__Work to be completed__:
Convert the material below into a two-column CSV with the headers "instruction" and "response," giving one row per request with its text and its answer, each in a single quoted field with line breaks replaced by spaces. Leave the pictures out.

[Item coordinate data]
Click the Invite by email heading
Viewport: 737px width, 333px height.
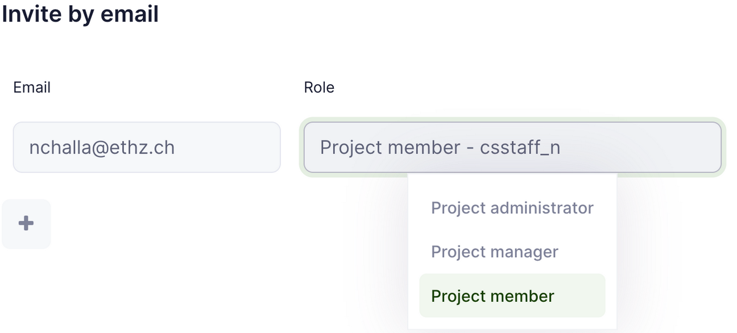[x=80, y=14]
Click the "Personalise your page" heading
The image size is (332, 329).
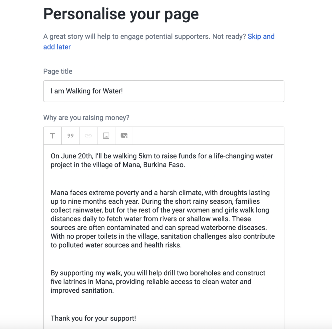pyautogui.click(x=121, y=14)
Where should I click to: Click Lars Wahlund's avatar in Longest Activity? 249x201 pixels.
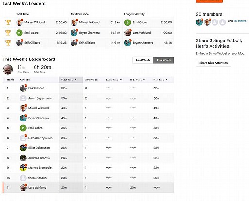coord(128,33)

__Solution to this task__:
instruction,response
"Click the Invite by email heading Viewport: 737px width, 333px height.","[x=80, y=14]"
"Click the ""Personalise your page"" heading The image size is (332, 329).","pyautogui.click(x=121, y=14)"
"Where should I click to: Click Lars Wahlund's avatar in Longest Activity? 249x201 pixels.","coord(128,33)"